Each new discovery added another life sentence to the already inevitable punishment.

Terry Barker’s behavior during the trial became a separate topic of discussion among psychiatrists.

He refused legal representation, claiming that no one but himself was capable of understanding the higher purpose of his actions.

He did not deny the murders; on the contrary, he spoke of them with professional pride, characterizing the torture as training and the victims’ deaths as the rejection of substandard material .

During cross-examination, he calmly looked at He looked into the eyes of the victims’ families and claimed he had given their loved ones the only chance in their lives to become more than just oxygen consumers.

He never expressed remorse.

His final words were a sermon on the degradation of the human race.

On April 15, 2016, the jury deliberated for less than three hours.

The verdict was unequivocal: death penalty.

However, for Christopher Hayes, the court’s verdict was not the end of the story.

He survived the ordeal, but part of his soul remained in that cage forever.

His physical injuries healed, although he was left with a permanent limp due to a malunion, but his psychological scars ran deeper than Nantaala Canyon.

He could never return to his job as a paramedic.

The sight of blood and other people’s pain triggered uncontrollable panic attacks.

He sold his city apartment and moved back in with his parents in a quiet suburb, away from the noise and crowds.

October 2016.

Night.

Christopher sits in a wicker chair on the porch.

The air is already heavy with the cold dampness of autumn, reminding him of the nights he spent in the earthen pit.

In front of him, beyond the wooden fence, the woods begin.

It is an ordinary, safe wood, where children stroll and squirrels scamper, but for Christopher, it is a source of constant threat.

He is physically free, but his mind still lives by the rules of survival.

When a branch snaps somewhere in the thicket with a dry crack under the weight of a bird, Christopher’s whole body shudders.

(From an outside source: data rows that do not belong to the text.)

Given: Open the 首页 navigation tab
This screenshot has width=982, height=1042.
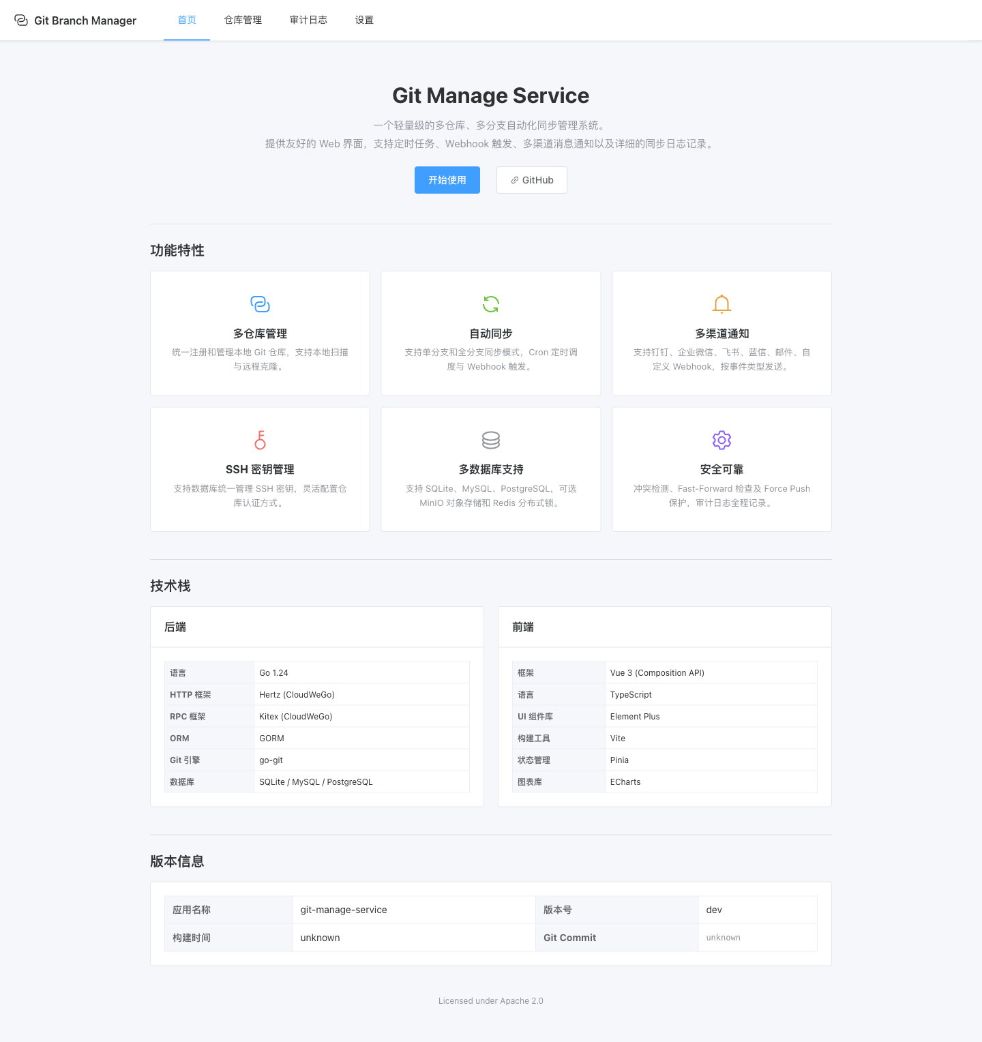Looking at the screenshot, I should click(x=187, y=20).
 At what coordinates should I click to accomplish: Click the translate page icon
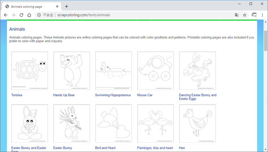(237, 15)
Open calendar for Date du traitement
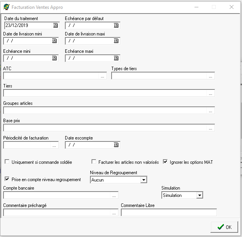The width and height of the screenshot is (242, 237). (x=55, y=25)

His hand automatically reaches for his belt, where a kitchen knife used to hang, but he grasps only the empty space.

On the table beside him is an object he never lets go of.

It is an old, scratched compass, William’s compass.

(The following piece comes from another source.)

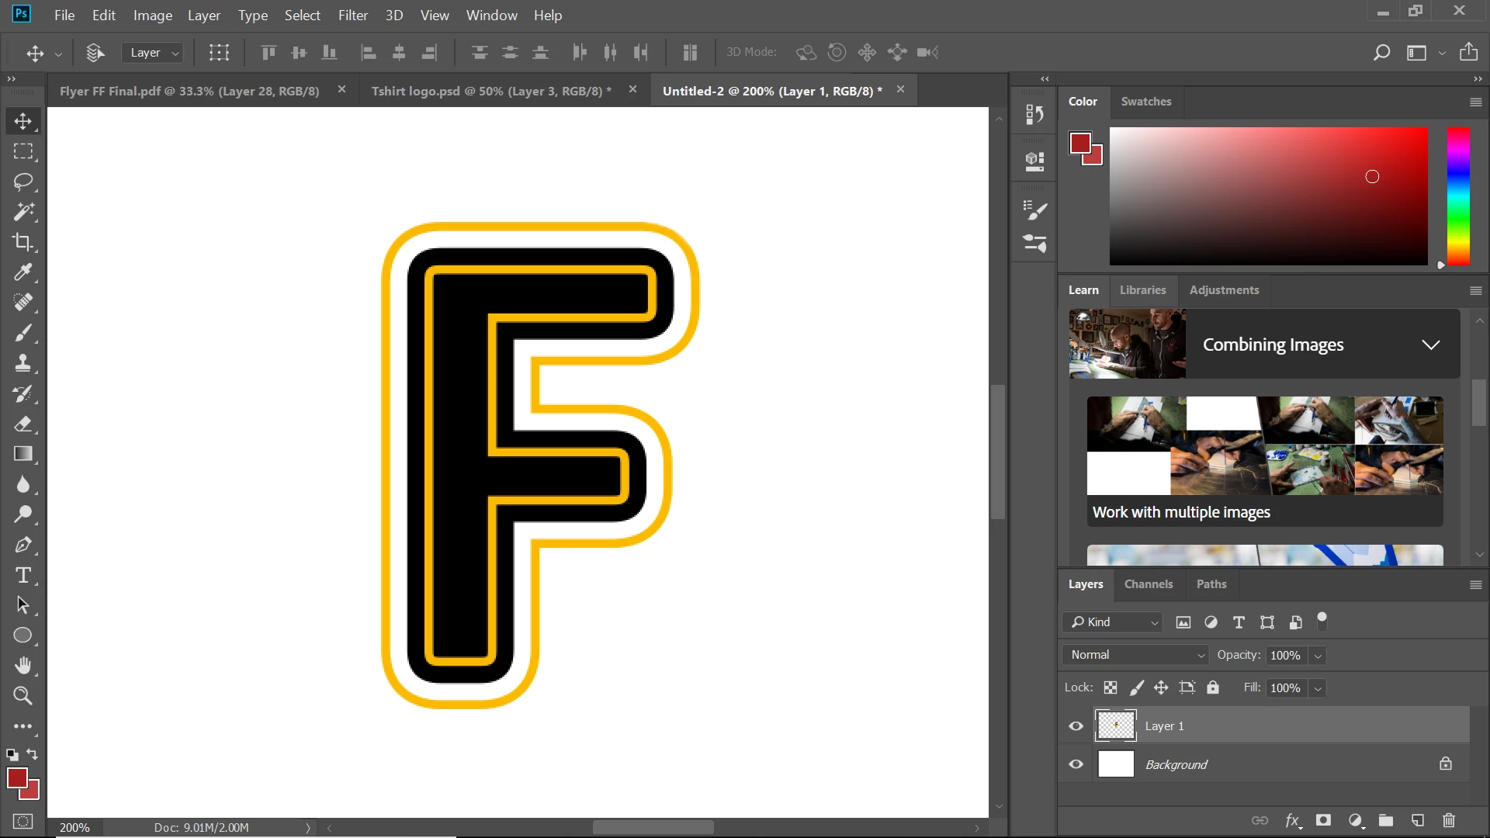Select the Crop tool

(x=23, y=242)
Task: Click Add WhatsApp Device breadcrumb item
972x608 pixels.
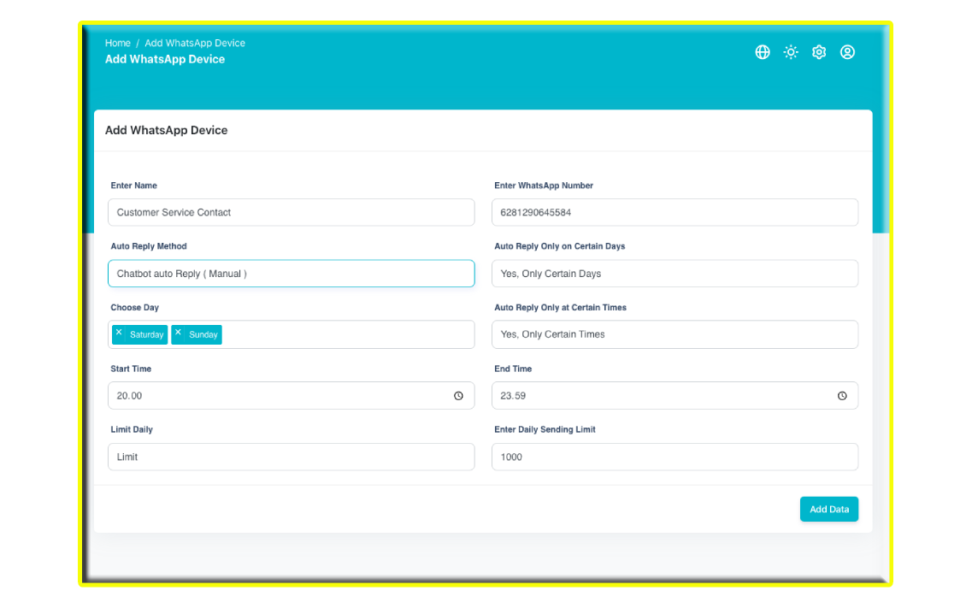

The glass is cracked, and the arrow sometimes gets stuck, but it is all he has left of his brother.

Except for the memory of his screams, Christopher picks up the compass, feeling the cold metal.

He stares at the trembling arrow pointing to the North, toward the mountains that took his life, though they let him breathe.

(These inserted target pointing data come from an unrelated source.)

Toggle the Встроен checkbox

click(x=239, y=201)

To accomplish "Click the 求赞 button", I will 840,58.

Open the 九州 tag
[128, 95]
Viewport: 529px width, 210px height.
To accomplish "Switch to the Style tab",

The sound of the television drifts in through the open living room window.

They’re broadcasting the evening news.

The anchor announces a breaking news report, his voice both cheerful and worried.

In the Appalachian woods, 100 miles from where Barker’s testing site was found, a pair of hikers have gone missing again.

Police report that their car was found in a parking lot with no signs of a struggle, but strange knife marks were discovered on the trees.

Christopher freezes.

His fingers grip the compass so tightly his knuckles turn white.

His eyes glaze over.

He recalls details he tried not to discuss, not even with the investigators.

During his long nights in captivity, Parker loved to talk.

He boasted that he wasn’t the only enlightened one.

He spoke of closed internet forums for true predators where they shared experiences, maps, and techniques.

He called them colleagues and other instructors.

The police seized the maniac’s computers, But most of the data on the hard drives was either destroyed or encrypted with complex algorithms that the FBI’s cyber experts were unable to crack.

Christopher stares at the dark wall of the forest that looms closer to the house.

The wind whispers through the treetops, and in that noise, he hears the same low hum of the generator and Barker’s laughter .

He grasps the terrible truth.

The capture of a monster hasn’t stopped the system.

The manual has been written, the lessons learned, and somewhere in the impenetrable thicket, someone else is already checking the traps and preparing a new course for young fighters.

Christopher slowly turns his gaze back to the compass and then back into the darkness between the trees.

His lips are pressed into a thin line, and instead of fear, his eyes show a cold, hard understanding of the inevitable.

The house is finished, but the forest remains hungry.